§ Exercise prompt: What lines in the entries hold the string "computer"? List them.

------ Information

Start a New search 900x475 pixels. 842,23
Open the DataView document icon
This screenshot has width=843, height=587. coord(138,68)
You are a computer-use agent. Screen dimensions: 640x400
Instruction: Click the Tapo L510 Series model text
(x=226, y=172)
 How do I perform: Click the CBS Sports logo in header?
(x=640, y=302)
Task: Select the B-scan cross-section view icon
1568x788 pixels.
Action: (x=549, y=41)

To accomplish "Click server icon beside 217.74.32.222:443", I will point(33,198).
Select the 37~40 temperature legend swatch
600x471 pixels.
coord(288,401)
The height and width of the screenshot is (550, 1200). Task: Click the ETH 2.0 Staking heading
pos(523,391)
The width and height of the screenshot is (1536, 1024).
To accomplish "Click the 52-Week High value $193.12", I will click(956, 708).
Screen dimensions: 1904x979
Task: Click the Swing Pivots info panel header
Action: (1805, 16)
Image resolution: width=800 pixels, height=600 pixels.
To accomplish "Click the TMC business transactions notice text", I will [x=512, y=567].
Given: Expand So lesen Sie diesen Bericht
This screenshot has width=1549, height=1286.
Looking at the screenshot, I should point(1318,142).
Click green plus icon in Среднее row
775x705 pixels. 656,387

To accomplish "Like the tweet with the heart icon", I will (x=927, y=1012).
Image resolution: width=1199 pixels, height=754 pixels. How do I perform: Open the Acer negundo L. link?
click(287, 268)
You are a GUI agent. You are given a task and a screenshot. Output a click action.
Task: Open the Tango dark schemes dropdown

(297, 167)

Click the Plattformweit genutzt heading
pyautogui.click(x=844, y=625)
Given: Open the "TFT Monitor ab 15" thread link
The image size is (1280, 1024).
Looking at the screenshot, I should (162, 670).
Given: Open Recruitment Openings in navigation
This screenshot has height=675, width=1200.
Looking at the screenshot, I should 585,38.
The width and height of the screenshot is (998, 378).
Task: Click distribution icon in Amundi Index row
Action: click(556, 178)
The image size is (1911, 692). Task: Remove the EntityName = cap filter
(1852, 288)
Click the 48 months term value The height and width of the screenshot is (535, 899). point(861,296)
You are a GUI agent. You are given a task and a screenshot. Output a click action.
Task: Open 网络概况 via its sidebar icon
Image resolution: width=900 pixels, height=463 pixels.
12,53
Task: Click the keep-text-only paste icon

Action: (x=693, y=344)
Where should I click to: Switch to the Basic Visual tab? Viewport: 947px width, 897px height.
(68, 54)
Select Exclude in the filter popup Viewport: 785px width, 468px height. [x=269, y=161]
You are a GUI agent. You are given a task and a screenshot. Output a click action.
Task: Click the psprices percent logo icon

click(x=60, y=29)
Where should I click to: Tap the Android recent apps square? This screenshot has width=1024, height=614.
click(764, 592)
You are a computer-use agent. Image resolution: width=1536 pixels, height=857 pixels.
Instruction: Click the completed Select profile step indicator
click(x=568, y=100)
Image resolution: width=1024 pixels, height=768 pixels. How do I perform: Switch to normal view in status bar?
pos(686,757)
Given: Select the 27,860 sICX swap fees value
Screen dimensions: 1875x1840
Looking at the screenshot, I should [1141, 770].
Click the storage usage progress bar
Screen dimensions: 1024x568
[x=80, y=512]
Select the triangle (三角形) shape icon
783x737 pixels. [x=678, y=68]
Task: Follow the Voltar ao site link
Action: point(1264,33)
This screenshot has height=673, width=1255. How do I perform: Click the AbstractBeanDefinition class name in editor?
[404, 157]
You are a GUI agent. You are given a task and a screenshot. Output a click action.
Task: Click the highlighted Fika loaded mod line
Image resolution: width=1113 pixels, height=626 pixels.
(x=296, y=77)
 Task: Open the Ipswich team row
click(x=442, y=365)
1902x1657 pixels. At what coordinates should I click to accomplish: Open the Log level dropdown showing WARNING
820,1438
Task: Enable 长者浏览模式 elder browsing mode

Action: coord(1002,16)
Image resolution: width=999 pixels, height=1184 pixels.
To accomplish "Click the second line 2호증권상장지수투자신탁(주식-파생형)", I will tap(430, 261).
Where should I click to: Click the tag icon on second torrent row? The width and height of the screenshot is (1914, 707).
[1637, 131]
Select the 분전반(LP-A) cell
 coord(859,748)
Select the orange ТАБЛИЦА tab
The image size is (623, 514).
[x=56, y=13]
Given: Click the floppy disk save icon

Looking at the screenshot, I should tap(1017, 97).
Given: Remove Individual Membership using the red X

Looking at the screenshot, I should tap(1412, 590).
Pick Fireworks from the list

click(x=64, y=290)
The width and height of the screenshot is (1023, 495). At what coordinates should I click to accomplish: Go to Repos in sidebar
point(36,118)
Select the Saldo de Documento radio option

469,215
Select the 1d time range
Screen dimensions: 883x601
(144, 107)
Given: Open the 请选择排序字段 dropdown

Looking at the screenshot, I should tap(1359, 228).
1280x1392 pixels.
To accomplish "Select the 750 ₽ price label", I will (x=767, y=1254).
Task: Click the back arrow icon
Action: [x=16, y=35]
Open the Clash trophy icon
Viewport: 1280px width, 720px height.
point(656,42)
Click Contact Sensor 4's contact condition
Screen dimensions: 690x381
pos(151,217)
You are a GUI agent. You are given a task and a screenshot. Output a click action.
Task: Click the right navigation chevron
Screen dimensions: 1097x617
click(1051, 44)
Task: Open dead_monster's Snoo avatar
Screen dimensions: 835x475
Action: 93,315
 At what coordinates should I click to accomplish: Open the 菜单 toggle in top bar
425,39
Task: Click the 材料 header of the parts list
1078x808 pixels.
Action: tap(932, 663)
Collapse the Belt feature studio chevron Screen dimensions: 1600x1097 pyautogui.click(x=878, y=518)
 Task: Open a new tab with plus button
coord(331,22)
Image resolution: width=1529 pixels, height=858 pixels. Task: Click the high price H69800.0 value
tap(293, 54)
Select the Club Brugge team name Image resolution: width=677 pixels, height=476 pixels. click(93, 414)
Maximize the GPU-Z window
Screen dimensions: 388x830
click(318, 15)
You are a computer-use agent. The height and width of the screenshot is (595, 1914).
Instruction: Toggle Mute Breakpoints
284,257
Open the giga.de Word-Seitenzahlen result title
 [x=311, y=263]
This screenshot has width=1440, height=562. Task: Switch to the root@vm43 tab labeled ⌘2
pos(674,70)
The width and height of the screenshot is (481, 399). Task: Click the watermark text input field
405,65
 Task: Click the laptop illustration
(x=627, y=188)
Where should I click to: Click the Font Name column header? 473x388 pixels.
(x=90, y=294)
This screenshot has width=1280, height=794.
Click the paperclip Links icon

------------

§ Result of the exercise:
You are a computer-use agent. Screen dimensions: 640x400
You are a computer-use agent. Image resolution: width=1536 pixels, height=857 pixels.
You are a computer-use agent. The height and width of the screenshot is (595, 1914).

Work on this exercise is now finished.